After that we returned to Chengdu and had a few days to explore the city at will. Chengdu is rich in history and culture – not to mention Sichuan’s famous food. Some of the highlights included the Sichuan Opera, which is known for its masked, flame-spitting actors as well as these people that wear masks, and in front of your eyes and without any apparent cause, their masks change colors. It is an illusion that I have yet to figure out – these actors quickly change masks right in front of the audience’s face, but the audience cannot see how he/she made the switch. It was awesome.

Red-hot hot pots
The other big highlight was the FOOD. Sichuan food is one of the four most famous styles of food in China, and rightfully so. (The best-known in America is Kung Pao Chicken.) Some dishes are sweet and tender, others sweet and spicy, and then there are those that are painfully spicy.

The best example is the Sichuan hot pot (like fondue). I went three times, and the first time was literally an out-of-body experience. We went to Sichuan’s hot pot row, where there are several restaurants all specializing in hot pots. We casually just picked one and walked in.

The first thing they asked us was what kind of oil we wanted. Our teachers had previously explained the Sichuan hot pot experience to us, and said they offer either white oil for the whimps or red to the locals and those that can troop through it. We, of course, ordered the red oil. In the center of our table was a gas stove, and the service staff brought over a huge metal pot full of blood-red oil with pepper kernels and red peppers floating on the top. It looked like something out of hell itself!

Once the oil stared to boil and we had let our first round of meats and veggies cook, the fun began. At first it was not so bad – yes it was spicy but not unbearable. As the meal progressed, the heat got to me, and I not only started sweating but also got kind of dizzy. I am not sure of the chemical effects of eating really spicy food, but by the end of the meal I felt really loopy, but not in a bad way. It was certainly an experience.

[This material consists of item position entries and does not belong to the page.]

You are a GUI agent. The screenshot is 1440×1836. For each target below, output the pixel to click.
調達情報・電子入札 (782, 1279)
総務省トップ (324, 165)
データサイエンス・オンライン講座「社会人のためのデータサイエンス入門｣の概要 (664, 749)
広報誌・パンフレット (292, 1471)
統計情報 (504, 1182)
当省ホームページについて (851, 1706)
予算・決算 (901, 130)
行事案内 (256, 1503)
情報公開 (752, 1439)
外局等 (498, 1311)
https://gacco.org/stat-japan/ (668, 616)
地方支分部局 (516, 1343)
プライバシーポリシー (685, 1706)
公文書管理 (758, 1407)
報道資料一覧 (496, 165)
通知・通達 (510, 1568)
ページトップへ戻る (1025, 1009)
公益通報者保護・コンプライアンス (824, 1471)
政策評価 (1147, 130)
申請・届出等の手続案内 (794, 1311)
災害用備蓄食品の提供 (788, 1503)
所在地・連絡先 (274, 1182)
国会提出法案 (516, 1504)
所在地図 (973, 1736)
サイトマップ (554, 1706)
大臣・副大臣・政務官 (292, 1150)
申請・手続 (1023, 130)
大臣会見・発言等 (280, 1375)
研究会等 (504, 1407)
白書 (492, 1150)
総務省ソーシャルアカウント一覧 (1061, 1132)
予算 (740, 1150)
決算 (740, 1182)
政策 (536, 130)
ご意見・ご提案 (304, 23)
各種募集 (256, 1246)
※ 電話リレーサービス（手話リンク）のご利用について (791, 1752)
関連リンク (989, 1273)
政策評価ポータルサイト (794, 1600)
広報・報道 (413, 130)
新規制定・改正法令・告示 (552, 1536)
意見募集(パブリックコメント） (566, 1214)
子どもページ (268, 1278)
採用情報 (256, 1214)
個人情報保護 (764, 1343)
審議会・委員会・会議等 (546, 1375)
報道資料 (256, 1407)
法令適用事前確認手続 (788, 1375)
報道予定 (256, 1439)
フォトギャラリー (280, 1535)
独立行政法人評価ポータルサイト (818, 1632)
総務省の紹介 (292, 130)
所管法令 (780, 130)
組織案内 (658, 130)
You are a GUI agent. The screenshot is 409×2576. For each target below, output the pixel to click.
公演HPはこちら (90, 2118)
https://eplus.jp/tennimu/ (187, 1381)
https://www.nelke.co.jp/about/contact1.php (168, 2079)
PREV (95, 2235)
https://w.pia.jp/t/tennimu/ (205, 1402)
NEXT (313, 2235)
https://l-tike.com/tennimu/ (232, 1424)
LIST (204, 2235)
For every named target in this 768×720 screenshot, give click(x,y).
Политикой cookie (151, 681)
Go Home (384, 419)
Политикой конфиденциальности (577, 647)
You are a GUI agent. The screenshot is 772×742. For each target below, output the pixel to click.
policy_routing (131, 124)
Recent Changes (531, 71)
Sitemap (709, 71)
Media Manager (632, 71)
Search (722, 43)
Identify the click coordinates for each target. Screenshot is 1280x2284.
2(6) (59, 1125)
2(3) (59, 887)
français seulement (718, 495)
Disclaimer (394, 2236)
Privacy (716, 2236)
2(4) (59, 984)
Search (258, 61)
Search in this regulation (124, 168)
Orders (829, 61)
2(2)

However, the next two times I did not have that same kind of dizzy feeling, but I sweated just as bad. So, my advice is: if you ever go to a Sichuan hot pot restaurant, order the red oil, and prepare for an experience. It really is like nothing else I have ever eaten.

Coming back to Beijing was much easier: the teachers booked us a flight home. But instead of flying into the Capital Airport, our tickets said we were flying into Beijing’s south airport, which I did not even know existed. The flight was great and security was so much easier than in America. (However, I don’t know how flights will be after that thwarted terrorist attempt a few days ago on a Chinese airliner.)

In any case, when we landed, I was surprised to see that the airport was no more than an airfield on the outskirts of central Beijing with one terminal to enter and only one baggage claim. It was a lot more convenient and closer to school, so on the whole it was much easier. (Don’t expect international flights out of there anytime soon.)

The week after Sichuan was an easy one with lots and lots of new content to learn. We also turned in the first draft of our Independent Project, which went well. This upcoming week should be the same as far as class work. I am also going to go see Tim Clissold speak about his book, Mr. China. It is one of the most widely read books by Western businessmen on doing business in China; Clissold was one of the first here and his stories are incredible. I suggest reading it if you have the chance.